Pointing data for screenshots
· · ·

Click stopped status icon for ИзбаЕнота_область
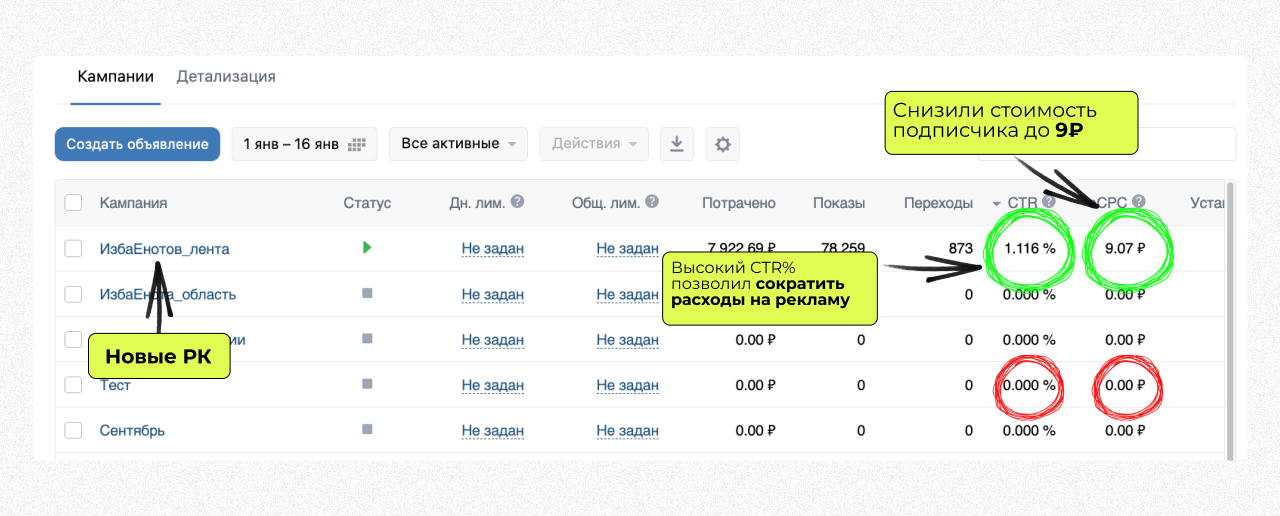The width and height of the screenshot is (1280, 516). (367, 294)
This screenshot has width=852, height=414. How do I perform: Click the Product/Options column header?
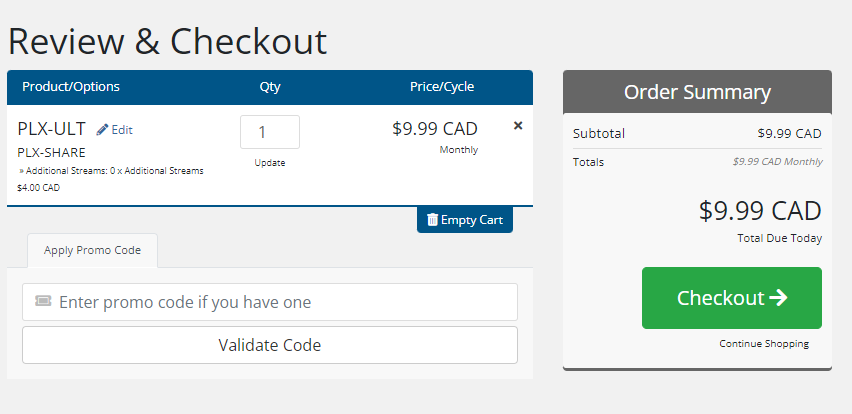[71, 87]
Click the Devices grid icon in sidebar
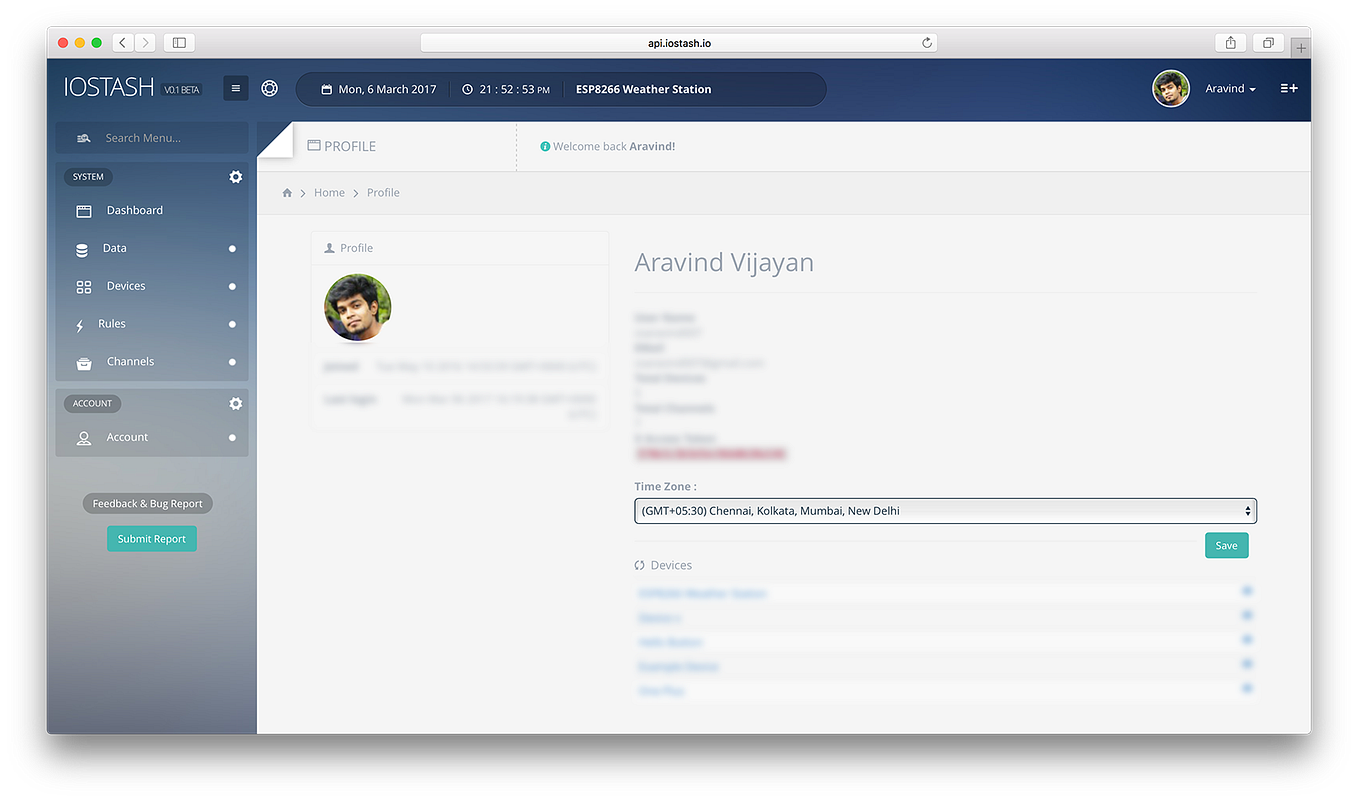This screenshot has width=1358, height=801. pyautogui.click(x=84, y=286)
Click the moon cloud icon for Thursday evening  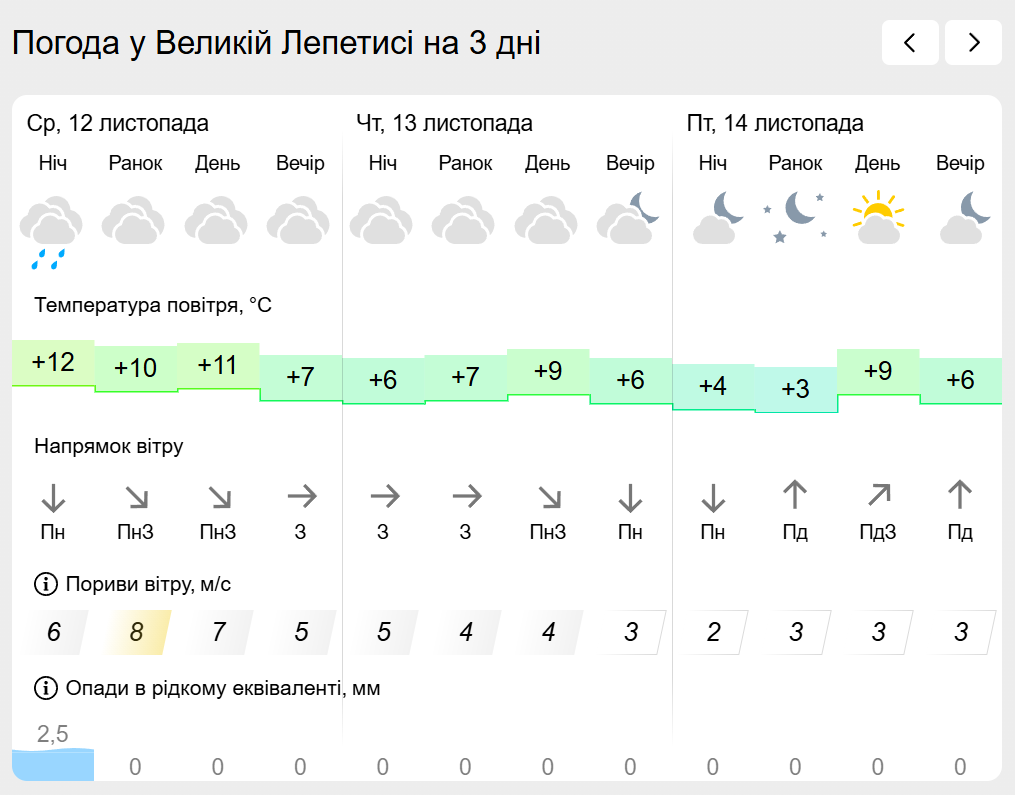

· · ·

▸ **Problem requirements**:
Could you output the lines of the listing as a JSON list of strings, one string per line and no blank lines? Leave the pictures out.

▸ **Response**:
[
  "Click stopped status icon for ИзбаЕнота_область",
  "The width and height of the screenshot is (1280, 516). (367, 294)",
  "This screenshot has width=852, height=414. How do I perform: Click the Product/Options column header?",
  "[71, 87]",
  "Click the Devices grid icon in sidebar",
  "This screenshot has width=1358, height=801. pyautogui.click(x=84, y=286)",
  "Click the moon cloud icon for Thursday evening  "
]